Start of TEXT SEGMENT

Protein-coding gene in the species Homo sapiens

Tripeptidyl-peptidase 1, also known as Lysosomal pepstatin-insensitive protease, is an enzyme that in humans is encoded by the TPP1 gene, also known as CLN2. TPP1 should not be confused with the TPP1 shelterin protein which protects telomeres and is encoded by the ACD gene. Mutations in the TPP1 gene leads to late-infantile neuronal ceroid lipofuscinosis.

== Structure ==

=== Gene ===
The human gene TPP1 encodes a member of the sedolisin family of serine protease enzymes. The human gene has 13 exons and locates at the chromosome band 11p15. It is also known as CLN2, due to the relation to the disease.

===Protein===
The human TPP1 is 61kDa in size and composed of 563 amino acids. An isoform of 34.5kDa and 320 amino acids is generated by alternative splicing and a peptide fragment of 1-243 amino acid is missing. TPP1 contains a globular structure with a subtilisin-like fold, a Ser475-Glu272-Asp360 catalytic triad. It also contains an octahedrally coordinated Ca^{2+}-binding site that are characteristic features of the S53 sedolisin family of peptidases. Unlike other S53 peptidases, it has steric constraints on the P4 substrate pocket, which might contribute to its preferential cleavage of tripeptides from the unsubstituted N-terminus of proteins. Two alternative conformations of the catalytic Asp276 are associated with the activation status of TPP1.

End of TEXT SEGMENT

* [ACTIVITY]:
Please retype the whole TPP1 gene text word for word. The listing isn't needed for anything here.

Start of THE DATA

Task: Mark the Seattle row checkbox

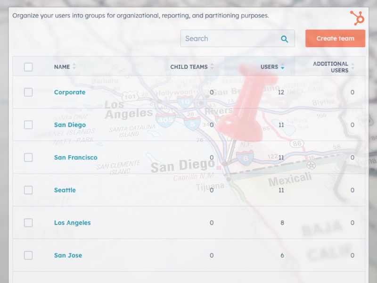Action: point(28,190)
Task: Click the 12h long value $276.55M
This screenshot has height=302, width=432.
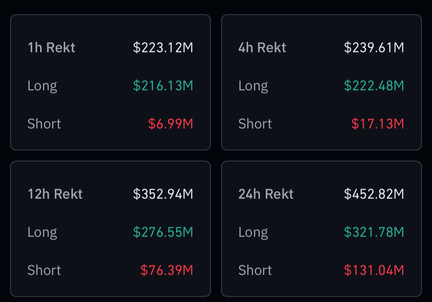Action: (163, 232)
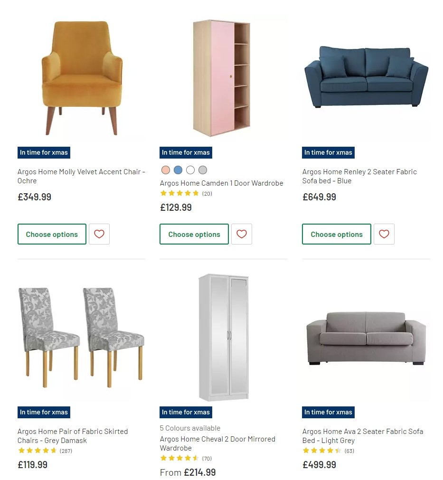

End of THE DATA

* [RESPONSE BOX]:
Protein-coding gene in the species Homo sapiens

Tripeptidyl-peptidase 1, also known as Lysosomal pepstatin-insensitive protease, is an enzyme that in humans is encoded by the TPP1 gene, also known as CLN2. TPP1 should not be confused with the TPP1 shelterin protein which protects telomeres and is encoded by the ACD gene. Mutations in the TPP1 gene leads to late-infantile neuronal ceroid lipofuscinosis.

== Structure ==

=== Gene ===
The human gene TPP1 encodes a member of the sedolisin family of serine protease enzymes. The human gene has 13 exons and locates at the chromosome band 11p15. It is also known as CLN2, due to the relation to the disease.

===Protein===
The human TPP1 is 61kDa in size and composed of 563 amino acids. An isoform of 34.5kDa and 320 amino acids is generated by alternative splicing and a peptide fragment of 1-243 amino acid is missing. TPP1 contains a globular structure with a subtilisin-like fold, a Ser475-Glu272-Asp360 catalytic triad. It also contains an octahedrally coordinated Ca^{2+}-binding site that are characteristic features of the S53 sedolisin family of peptidases. Unlike other S53 peptidases, it has steric constraints on the P4 substrate pocket, which might contribute to its preferential cleavage of tripeptides from the unsubstituted N-terminus of proteins. Two alternative conformations of the catalytic Asp276 are associated with the activation status of TPP1.